Stored items
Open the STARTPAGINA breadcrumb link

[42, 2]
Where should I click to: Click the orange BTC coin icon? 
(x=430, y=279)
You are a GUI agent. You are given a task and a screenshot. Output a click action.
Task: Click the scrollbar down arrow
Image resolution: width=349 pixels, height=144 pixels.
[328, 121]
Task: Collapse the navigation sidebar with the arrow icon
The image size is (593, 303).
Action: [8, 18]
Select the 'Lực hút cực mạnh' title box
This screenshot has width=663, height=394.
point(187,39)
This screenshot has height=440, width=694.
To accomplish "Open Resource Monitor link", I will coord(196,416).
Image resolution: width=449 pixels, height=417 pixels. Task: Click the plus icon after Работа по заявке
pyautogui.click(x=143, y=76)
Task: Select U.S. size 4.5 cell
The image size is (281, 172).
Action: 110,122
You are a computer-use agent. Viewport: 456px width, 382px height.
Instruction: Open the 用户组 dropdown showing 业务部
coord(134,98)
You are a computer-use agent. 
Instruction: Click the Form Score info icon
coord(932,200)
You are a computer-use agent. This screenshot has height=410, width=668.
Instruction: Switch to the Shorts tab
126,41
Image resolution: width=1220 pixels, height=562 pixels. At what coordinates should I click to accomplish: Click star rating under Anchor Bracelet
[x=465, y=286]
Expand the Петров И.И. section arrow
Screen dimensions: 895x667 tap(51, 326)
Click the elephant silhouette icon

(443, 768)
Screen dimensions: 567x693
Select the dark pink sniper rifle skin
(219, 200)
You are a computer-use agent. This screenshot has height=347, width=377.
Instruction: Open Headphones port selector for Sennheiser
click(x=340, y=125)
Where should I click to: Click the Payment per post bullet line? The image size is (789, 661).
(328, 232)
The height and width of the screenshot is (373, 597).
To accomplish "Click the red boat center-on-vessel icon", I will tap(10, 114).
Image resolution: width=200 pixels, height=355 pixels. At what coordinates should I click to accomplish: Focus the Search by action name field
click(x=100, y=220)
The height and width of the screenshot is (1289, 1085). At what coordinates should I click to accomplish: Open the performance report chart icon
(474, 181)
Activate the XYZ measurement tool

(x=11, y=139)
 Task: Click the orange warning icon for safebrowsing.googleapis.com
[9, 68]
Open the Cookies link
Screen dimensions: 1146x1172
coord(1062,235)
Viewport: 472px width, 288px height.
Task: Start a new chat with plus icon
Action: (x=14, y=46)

- Problem -
Exactly what appears above must be set down again in full.

- Reply -
Open the STARTPAGINA breadcrumb link

[42, 2]
Where should I click to: Click the orange BTC coin icon? 
(x=430, y=279)
You are a GUI agent. You are given a task and a screenshot. Output a click action.
Task: Click the scrollbar down arrow
Image resolution: width=349 pixels, height=144 pixels.
[328, 121]
Task: Collapse the navigation sidebar with the arrow icon
The image size is (593, 303).
Action: [8, 18]
Select the 'Lực hút cực mạnh' title box
This screenshot has width=663, height=394.
point(187,39)
This screenshot has height=440, width=694.
To accomplish "Open Resource Monitor link", I will coord(196,416).
Image resolution: width=449 pixels, height=417 pixels. Task: Click the plus icon after Работа по заявке
pyautogui.click(x=143, y=76)
Task: Select U.S. size 4.5 cell
The image size is (281, 172).
Action: 110,122
You are a computer-use agent. Viewport: 456px width, 382px height.
Instruction: Open the 用户组 dropdown showing 业务部
coord(134,98)
You are a computer-use agent. 
Instruction: Click the Form Score info icon
coord(932,200)
You are a computer-use agent. This screenshot has height=410, width=668.
Instruction: Switch to the Shorts tab
126,41
Image resolution: width=1220 pixels, height=562 pixels. At what coordinates should I click to accomplish: Click star rating under Anchor Bracelet
[x=465, y=286]
Expand the Петров И.И. section arrow
Screen dimensions: 895x667 tap(51, 326)
Click the elephant silhouette icon

(443, 768)
Screen dimensions: 567x693
Select the dark pink sniper rifle skin
(219, 200)
You are a computer-use agent. This screenshot has height=347, width=377.
Instruction: Open Headphones port selector for Sennheiser
click(x=340, y=125)
Where should I click to: Click the Payment per post bullet line? The image size is (789, 661).
(328, 232)
The height and width of the screenshot is (373, 597).
To accomplish "Click the red boat center-on-vessel icon", I will tap(10, 114).
Image resolution: width=200 pixels, height=355 pixels. At what coordinates should I click to accomplish: Focus the Search by action name field
click(x=100, y=220)
The height and width of the screenshot is (1289, 1085). At what coordinates should I click to accomplish: Open the performance report chart icon
(474, 181)
Activate the XYZ measurement tool

(x=11, y=139)
 Task: Click the orange warning icon for safebrowsing.googleapis.com
[9, 68]
Open the Cookies link
Screen dimensions: 1146x1172
coord(1062,235)
Viewport: 472px width, 288px height.
Task: Start a new chat with plus icon
Action: (x=14, y=46)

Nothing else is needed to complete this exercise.